Happy New Year! It is only fitting that the first review of 2022 is on a team that was a major performer on the last day of the old year, the Alabama Crimson Tide. This book on their 2020 championship is much more important for reading that just the football success. Here is my review.
Title/Author: “We Want ‘Bama! Nick Saban and the Crimson Tide’s Decade of Dominance” by Joe Goodman
Rating: 3 ½ of 5 stars (good)
Review: Just like everything else, the year 2020 saw major disruptions in college football. However, one thing that didn’t change was the dominance of the Alabama Crimson Tide and another national championship for them and coach Nick Saban. This book by Joe Goodman on that squad is quite different than any other book written about a particular team or season – which I guess would be quite fitting for anything about 2020.

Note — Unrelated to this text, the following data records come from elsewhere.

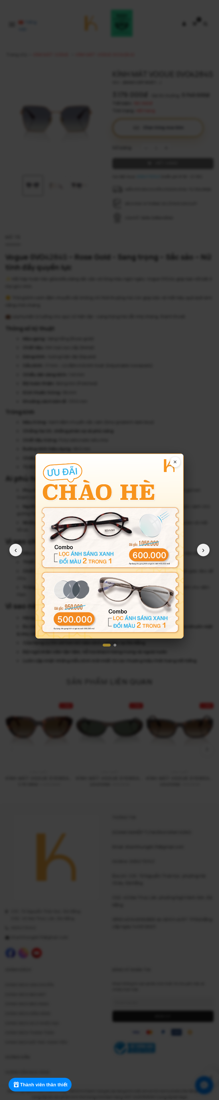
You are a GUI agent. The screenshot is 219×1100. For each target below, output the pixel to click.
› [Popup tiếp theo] (203, 549)
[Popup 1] (107, 645)
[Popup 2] (114, 645)
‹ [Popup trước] (15, 549)
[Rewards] (40, 1084)
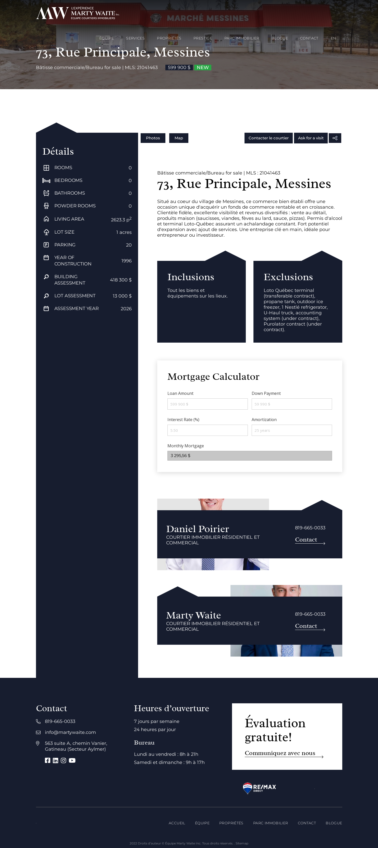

This book does have some review of the games and highlights of that season for the Crimson Tide, but that is not how this book is structured – indeed, it seems to jump all over the place, but underlying that is one central theme that was that, to the author and after reading this book to this reviewer as well, the Alabama football team’s march and other means of communication about racial injustice made a much louder impression than anything they accomplished on the football field. Goodman made this point in several different ways – through highlighting the activism of players like Chris Owen Najee Harris and Alex Leatherwood, who wrote a powerful song/poem that was recorded by him and many teammates. It was quite moving to just read it and see how a college football team would come together during this summer of unrest in 2020.
While most of the book has a serious message, whether football or racial equality, Johnson throws in plenty of humor and sarcasm as well as uncomfortable truth in this book. This is especially true when he talks about how important Alabama football is to the students, the university and the bank accounts of the university. He will often end sections about these topics with the phrase “Roll Tide!”, the cheer for the football team yelled by fans. I thought that was a nice touch to illustrate his message.
While this book did seem to jump around on topics and at times, I had to re-read passages to figure out whether Goodman was being serious or sarcastic, it is one that really should be read by those who are unfamiliar with the history of racial injustice in Alabama as well as those who are either Alabama fans or wish to understand just how important the Crimson Tide football team is to the state. It is also a great look into the detail of Nick Saban and his recruiting success that is the ultimate reason for Alabama’s continuing success.
I wish to thank Grand Central Publishing for providing a copy of the book via NetGalley in exchange for an honest review.